§ **WORK TO DO**: Please rewrite the data below as a numbered list, one line per item, dropping any blank lines and leaving out the pictures.

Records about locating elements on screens
++++++++++
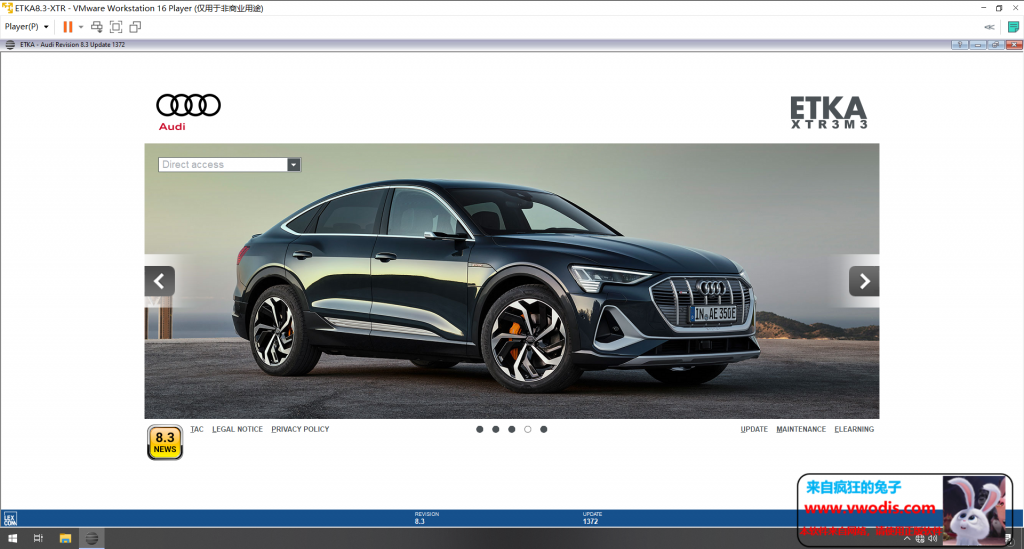Click the 8.3 NEWS badge icon
The image size is (1024, 549).
point(165,442)
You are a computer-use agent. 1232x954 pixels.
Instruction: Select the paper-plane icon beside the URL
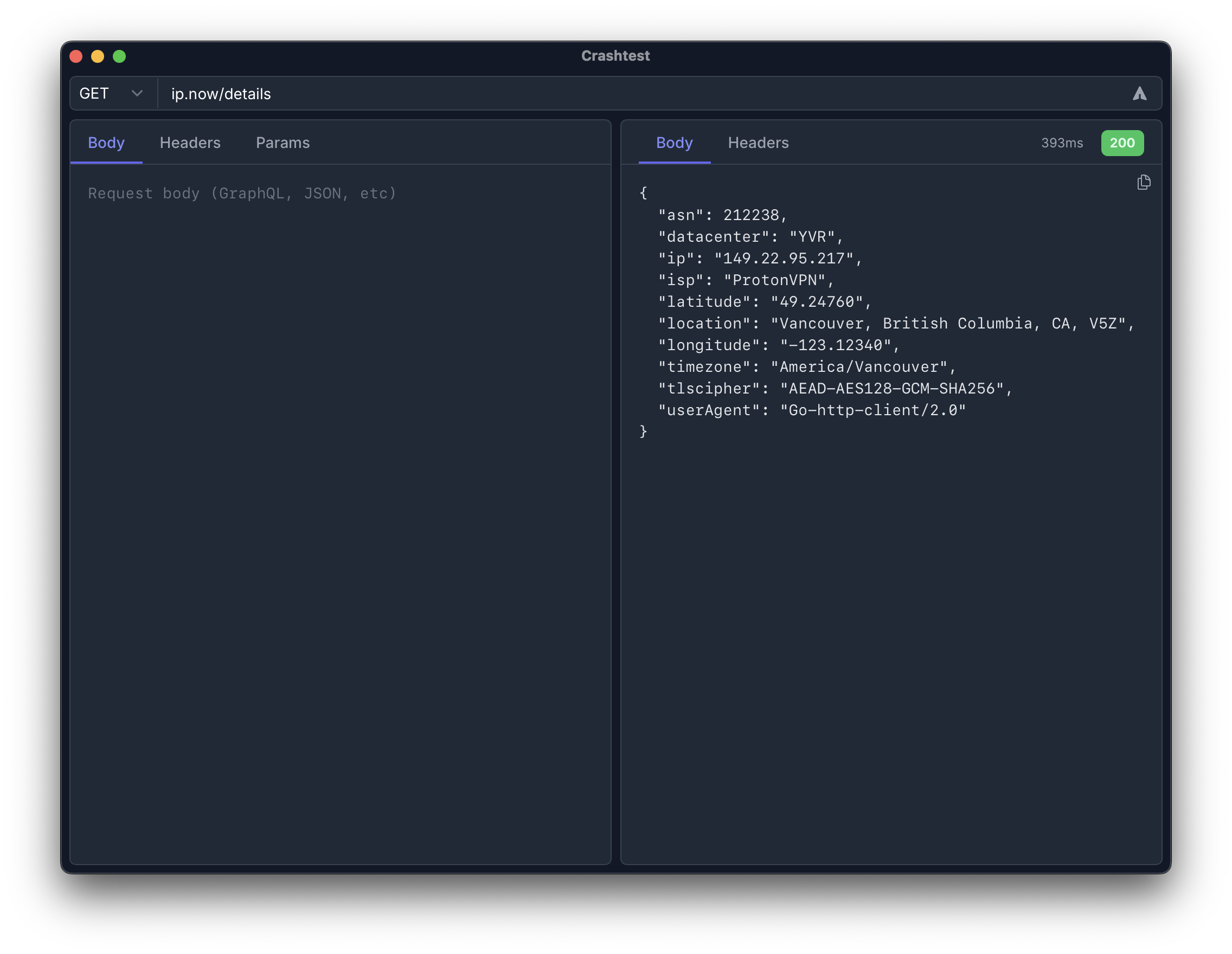[x=1140, y=94]
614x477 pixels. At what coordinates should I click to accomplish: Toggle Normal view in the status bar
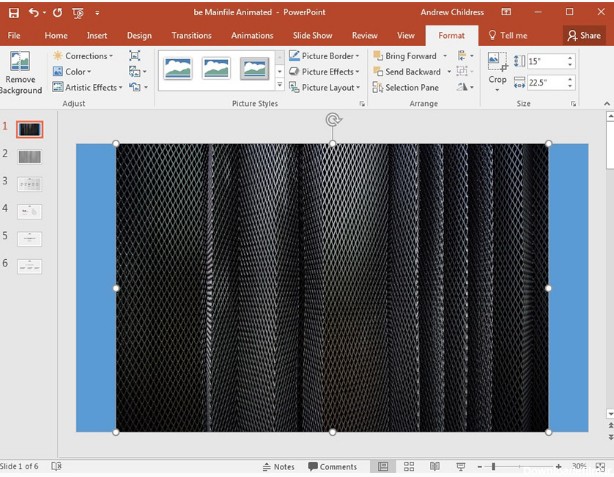click(x=382, y=466)
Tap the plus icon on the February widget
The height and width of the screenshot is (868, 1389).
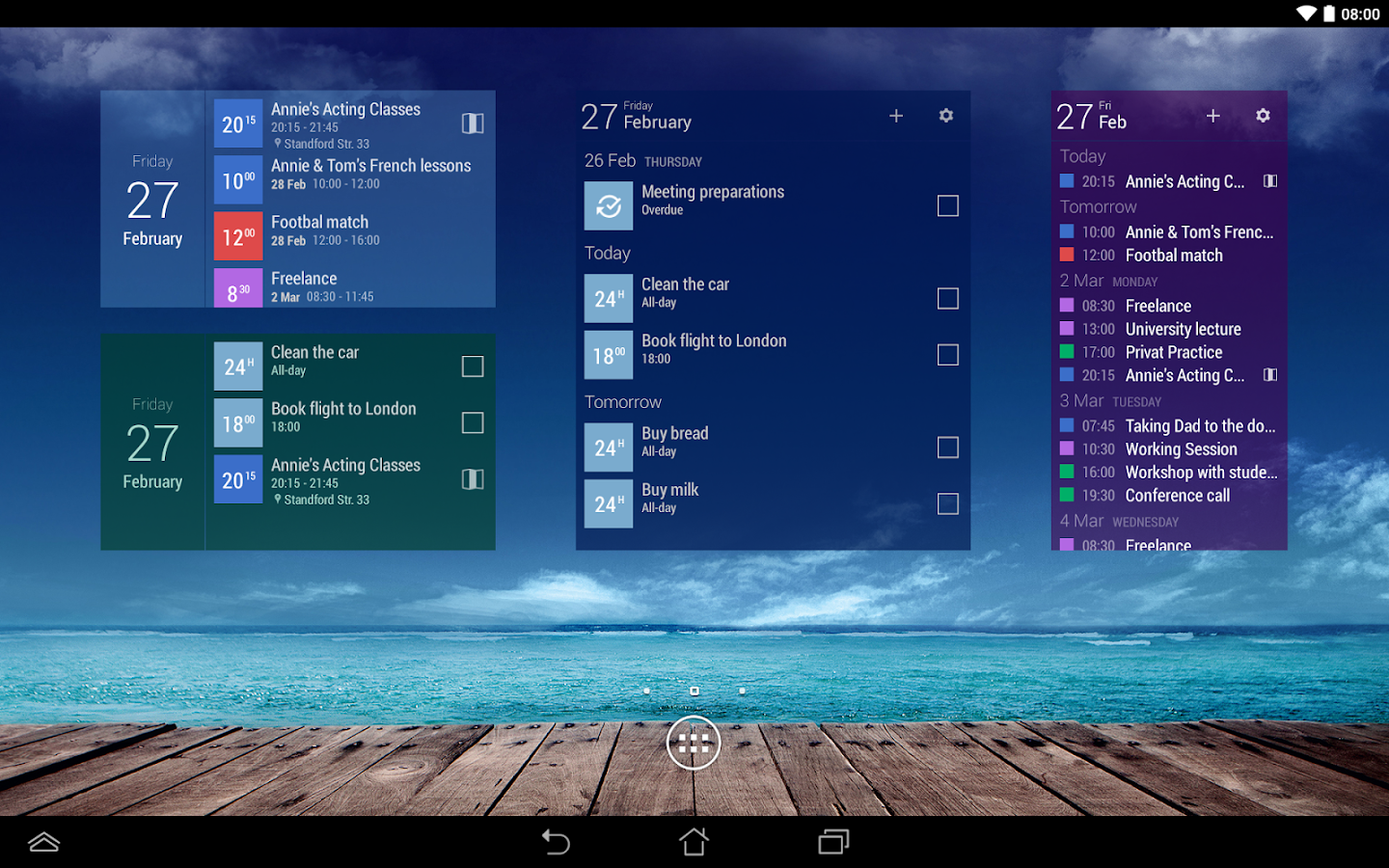tap(895, 115)
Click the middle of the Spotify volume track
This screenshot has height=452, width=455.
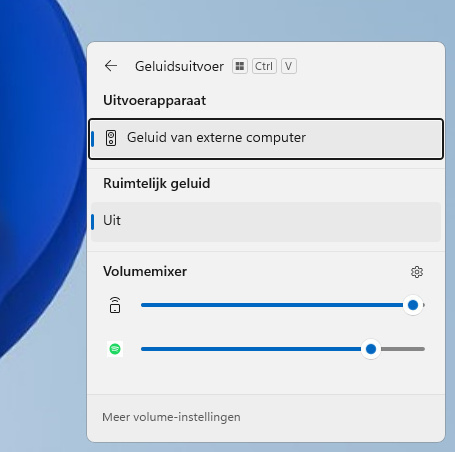point(283,349)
++++++++++
§ **TASK OUTPUT**:
1. Click the 8.3 NEWS badge icon
2. The image size is (1024, 549).
3. point(165,442)
4. You are a computer-use agent. 1232x954 pixels.
5. Instruction: Select the paper-plane icon beside the URL
6. [x=1140, y=94]
7. 614x477 pixels. At what coordinates should I click to accomplish: Toggle Normal view in the status bar
8. click(x=382, y=466)
9. Tap the plus icon on the February widget
10. The height and width of the screenshot is (868, 1389).
11. tap(895, 115)
12. Click the middle of the Spotify volume track
13. This screenshot has height=452, width=455.
14. point(283,349)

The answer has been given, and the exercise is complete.